Mbhele, DJP (Daffue J concurring)
INTRODUCTION:
JUDGMENT
[1] A dissatisfied registered taxpayer approached the High Court on review without
seeking leave from the court in terms of s 105 of the Tax Administration Act 28 of 2011
(the TAA) to hear the matter. It raised two issues, in the main. Firstly, the powers of the
respondent (the Commissioner) to establish the Audit Penalty Committee (the
Committee - which is incorrectly referred to as the Understatement Penalty Committee
by the applicant ) and to determine a taxpayer's behaviour for purposes of ss 222 and
223 of the TAA and secondly, the regularity of the process followed by the
Commissioner qua the South African Revenue Services (SARS) in imposing the
understatement penalty on the applicant.
[2] In essence, the applicant contends that the Commissioner did not have statutory
powers to constitute the Committee and for that reason, the Commissioner's decision to
impose the understatement penalty is unlawful. The applicant further contends that its
behaviour for purposes of s 223 of the T AA could not only by law be determined by the
Commissioner at an administrative level within SARS.
[3) The Commissioner raised several points in limine, but also dealt with the merits
of the matter. The most relevant point raised is the failure of the applicant to request
and obtain leave from the court to deal with the disputes as provided for in s 105 of the
T AA . It is the applicant's case that it has brought a legality review to the court and
therefore, the court has jurisdiction to hear the review. Consequently, no leave was
sought in terms of s 105 in the notice of motion and no facts have been relied upon in
3
the founding affidavit to show any exceptional circumstances why this court has
jurisdiction. After the point of limine was taken in the answering affidavit, fully motivated,
the applicant still did not find it necessary to deal with this aspect in reply and/or to
amend its notice of motion. Its stance continued in its written submissions and during
oral argument.
THE FACTS:
[4] The facts in this matter are largely common cause. The applicant is registered
with SARS as a Value Added Tax (VAT) vendor in terms of the VAT Act 89 of 1991 (the
VAT Act). As a registered vendor the applicant was obliged to submit returns for
remittance of VAT on the prescribed form every second uneven month as prescribed by
the VAT Act. The applicant is also registered with SARS for Income Tax in terms of the
Income Tax Act 58 of 1962 (ITA) and liable to submit CIT-14 returns annually.

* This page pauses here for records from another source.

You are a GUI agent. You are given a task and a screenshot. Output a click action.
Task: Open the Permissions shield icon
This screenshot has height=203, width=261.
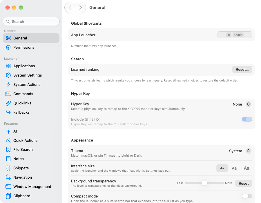click(x=8, y=48)
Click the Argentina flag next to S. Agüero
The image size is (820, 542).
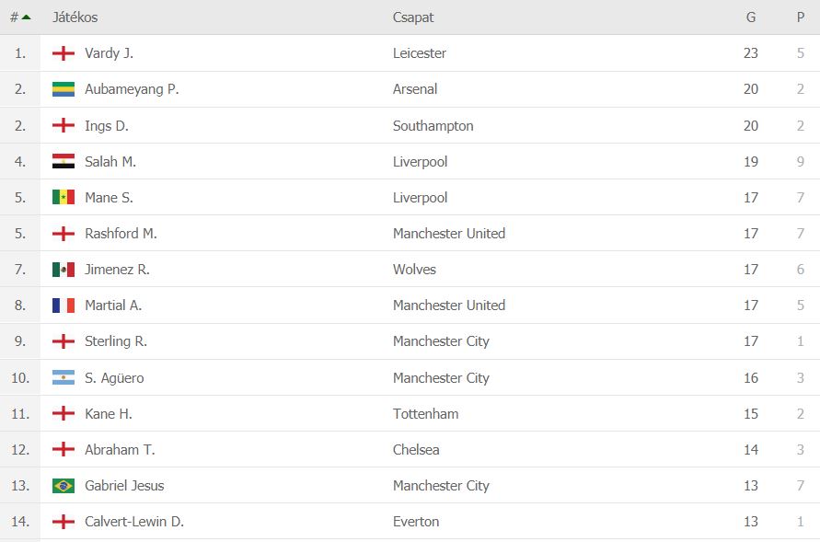[64, 377]
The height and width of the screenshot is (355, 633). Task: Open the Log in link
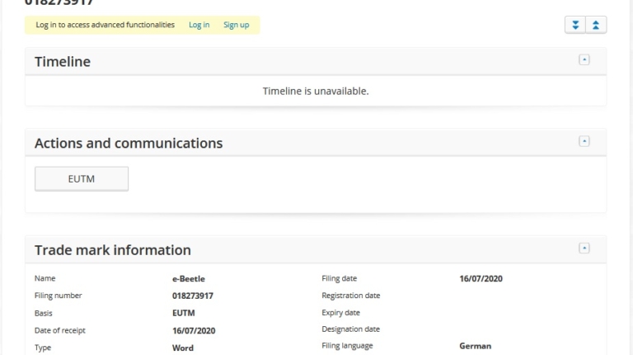pyautogui.click(x=199, y=25)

[5] SARS informed the applicant that it would conduct an audit into its tax affairs
specifically pertaining to VAT. On 20 March 2020 two senior employees of SARS held a
meeting with the applicant to discuss their audit findings and to obtain certain
explanations. On 28 May 2020, the auditor Ms Debra van Rensburg sent her audit
findings to the applicant, indicating inter alia that the applicant failed to declare output
tax. The applicant was called upon in this letter to furnish reasons if it was not in
agreement. The applicant provided a response as a result of which the audit findings
were slightly adjusted. The applicant failed to provide any reasons why an
understatement penalty should not be imposed notwithstanding an opportunity having
been provided to him. On 24 June 2020 the Committee eventually considered all the
information provided by Ms Van Rensburg to them in order to consider the
understatement penalty. The chairperson whose responsibility it was, made a
determination in respect of the understatement penalty. On 26 June 2020 SARS sent its
determination in respect of the understatement penalty. On 26 June 2020 SARS sent its
audit letter to the applicant informing it that the audit was finalized. In the same letter
SARS informed the applicant further that, in addition to the assessment raised by
SARS, a 150% understatement penalty in terms of s 222 read together with s 223 of the
TAA was levied, based on the applicant's behaviour of "intentional tax evasion".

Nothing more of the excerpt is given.